WORK TO DO.
A: Render the records as a numbered list, one line per item, skipping blank lines and leaving out the pictures.
B: Extend the text on the apparatus for establishing a connected state past its final sentence.

Referring to FIG. 17b, the embodiments of this application further provide an apparatus 170b for establishing a connected state. The apparatus includes:

a receiving module 171b, configured to receive second indication information sent by a first core network function; and

a sending module 172b, configured to send fourth indication information to an access network device, where

the second indication information includes any one of: the second identifier, and the first identifier; and

the fourth indication information includes any one of: the second identifier, and the first identifier.

The second identifier is used for indicating, to the second core network function or the access network device, that a second terminal indicated by the second identifier enters a connected state, and the first identifier is used for indicating, to the second core network function or the access network device, that a first terminal indicated by the first identifier enters a connected state.

In the embodiments of this application, the first core network function may indicate, to the second core network function, that a terminal under the second core network function enters a connected state, and the terminal does not need to indicate the network side again, thus simplifying establishment processes of independent connected states of the two terminals, to effectively reduce signaling overhead.

Optionally, one of the first terminal and the second terminal is user equipment and the other is a relay terminal.

In the embodiments of this application, optionally, the second indication information is included in an N14 message.

In the embodiments of this application, optionally, the fourth indication information is included in an N2 message.

In the embodiments of this application, optionally, if the first core network function is a core network device of the user equipment and the second core network function is a core network device of the relay terminal, the second indication information is used for indicating, to the second core network function, that the relay terminal enters a connected state. If the first core network function is the core network device of the relay terminal and the second core network function is the core network device of the user equipment, the second indication information is used for indicating, to the second core network function, that the user equipment enters a connected state.

(Data on locating visible targets)
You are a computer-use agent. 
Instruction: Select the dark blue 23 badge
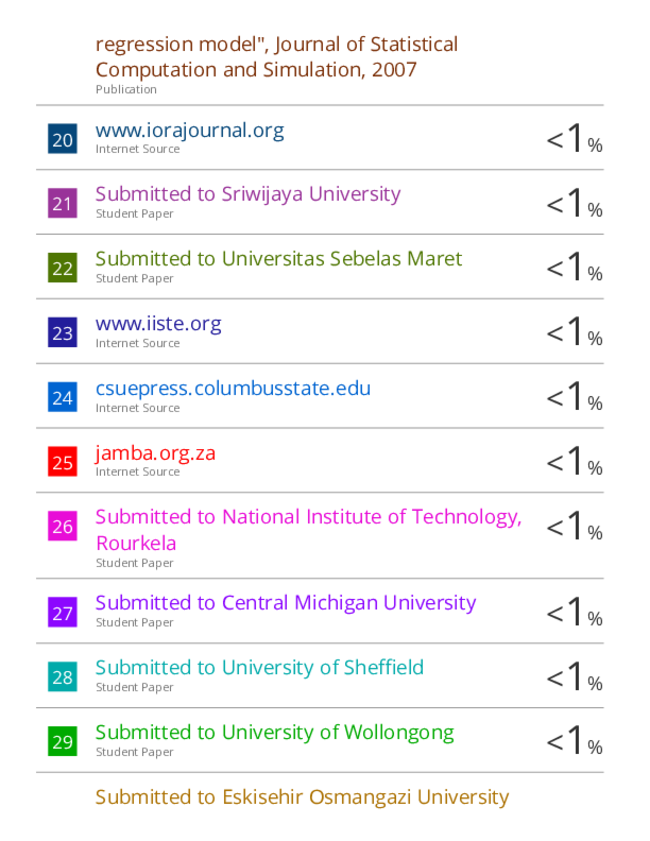62,333
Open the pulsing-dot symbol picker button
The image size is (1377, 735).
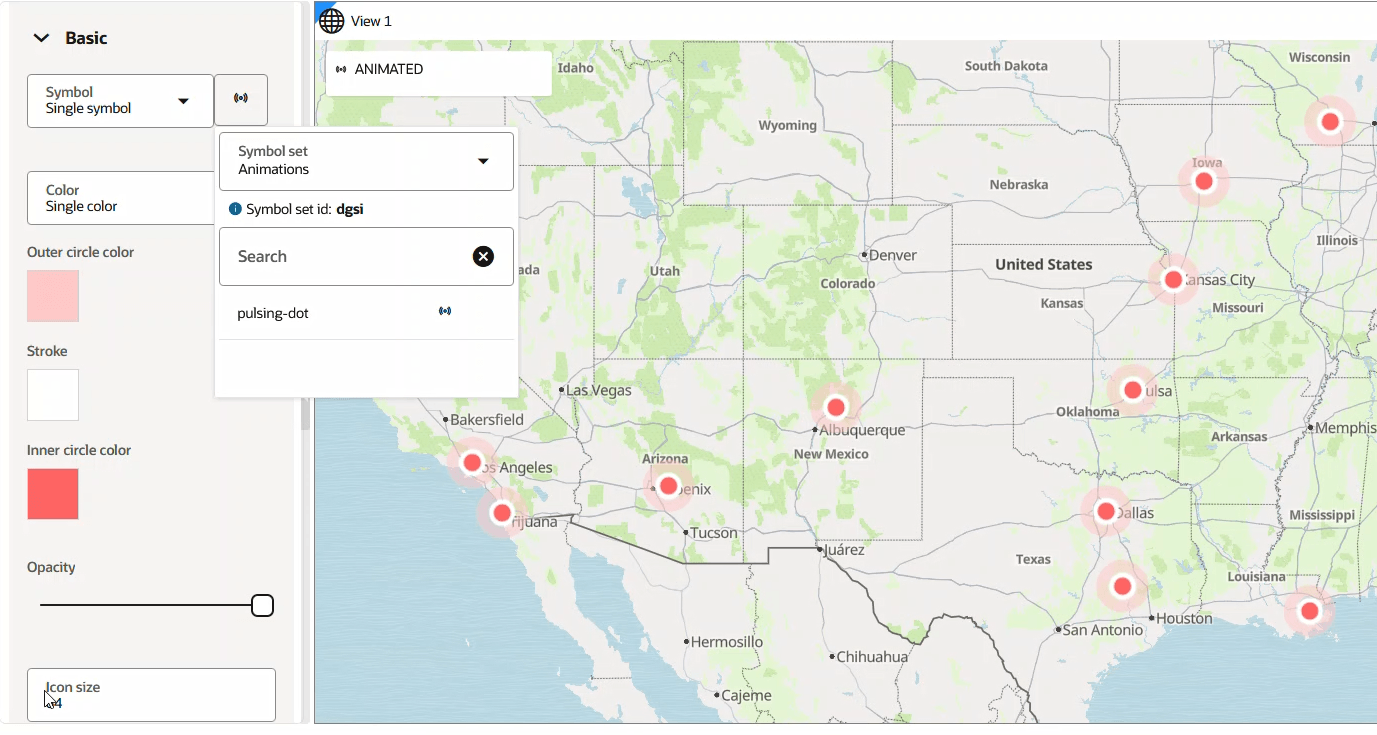[241, 100]
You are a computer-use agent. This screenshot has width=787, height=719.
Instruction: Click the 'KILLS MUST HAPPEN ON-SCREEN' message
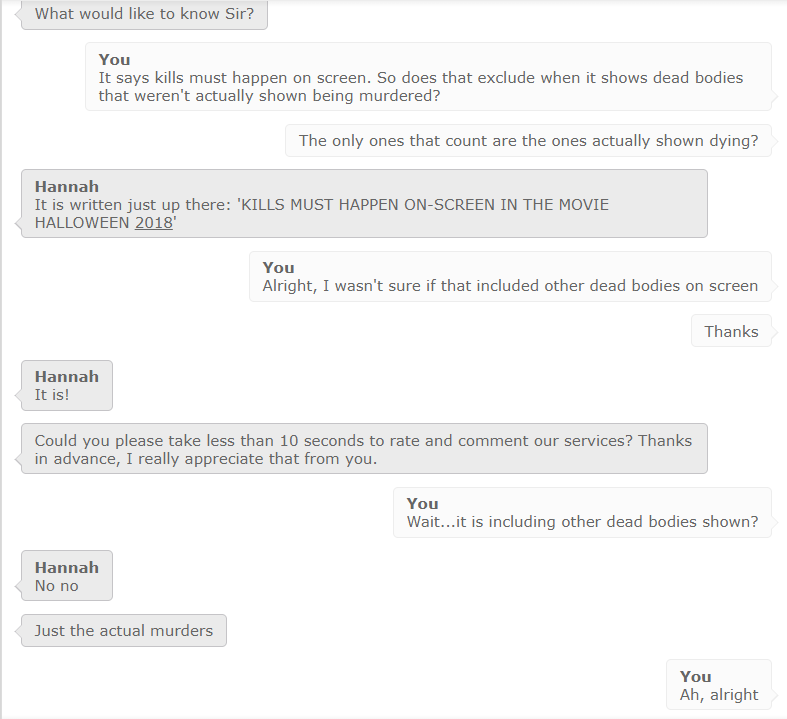coord(364,204)
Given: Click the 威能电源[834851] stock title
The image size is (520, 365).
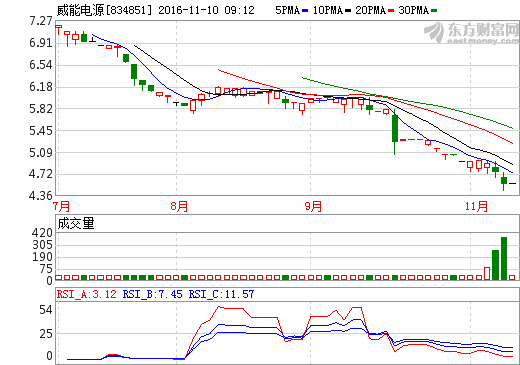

OUTPUTS IN ORDER.
A:
1. You are a computer-use agent. 
2. Instruction: Select the dark blue 23 badge
3. 62,333
4. Open the pulsing-dot symbol picker button
5. The image size is (1377, 735).
6. [241, 100]
7. You are a computer-use agent. This screenshot has width=787, height=719.
8. Instruction: Click the 'KILLS MUST HAPPEN ON-SCREEN' message
9. coord(364,204)
10. Given: Click the 威能电源[834851] stock title
11. The image size is (520, 365).

B:
The apparatus for establishing a connected state provided in the embodiments of this application can implement each process implemented by a method embodiment of FIG. 6b, and achieve the same technical effect. To avoid repetition, details are not described herein again.

Referring to FIG. 18, the embodiments of this application further provide an apparatus 180 for establishing a connected state. The apparatus includes:

a receiving module 181, configured to receive fourth indication information sent by a core network side, where

the fourth indication information includes any one of: a second identifier, and a first identifier.

The second identifier is used for indicating, to the access network device, that a second terminal indicated by the second identifier enters a connected state, and the first identifier is used for indicating, to the access network device, that a first terminal indicated by the first identifier enters a connected state.

The apparatus for establishing a connected state provided in the embodiments of this application can implement each process implemented by a method embodiment of FIG. 7, and achieve the same technical effect. To avoid repetition, details are not described herein again.

As shown in FIG. 19, the embodiments of this application further provide a communication device 190. The communication device 190 includes a processor 191, a memory 192, and a program or an instruction stored in the memory 192 and executable in the processor 191. For example, when the communication device 190 is a terminal, the program or instruction is executed by the processor 191 to implement processes of the foregoing embodiments of the method for establishing a connected state shown in FIG. 2 or FIG. 4, and the same technical effect can be achieved. When the communication device 190 is a network side device, the program or instruction is executed by the processor 191 to implement processes of the foregoing embodiments of the method for establishing a connected state shown in FIG. 5, FIG. 6, or FIG. 7, and the same technical effect can be achieved. To avoid repetition, details are not described herein again.

FIG. 20 is a schematic structural diagram of hardware of a terminal implementing an embodiment of this application. The terminal 200 includes, but is not limited to: components such as a radio frequency unit 201, a network module 202, an audio output unit 203, an input unit 204, a sensor 205, a display unit 206, a user input unit 207, an interface unit 208, a memory 209, and a processor 210.

Those skilled in the art may understand that the terminal 200 may further include a power supply (such as a battery) for supplying power to the components. The power supply may be logically connected to the processor 210 by using a power supply management system, thereby implementing functions such as charging, discharging, and power consumption management, by using the power supply management system. A terminal structure shown in FIG. 20 does not constitute a limitation to the terminal, and the terminal may include more or fewer components than those shown in the figure, or some components may be combined, or a different component deployment may be used. Details are not described herein again.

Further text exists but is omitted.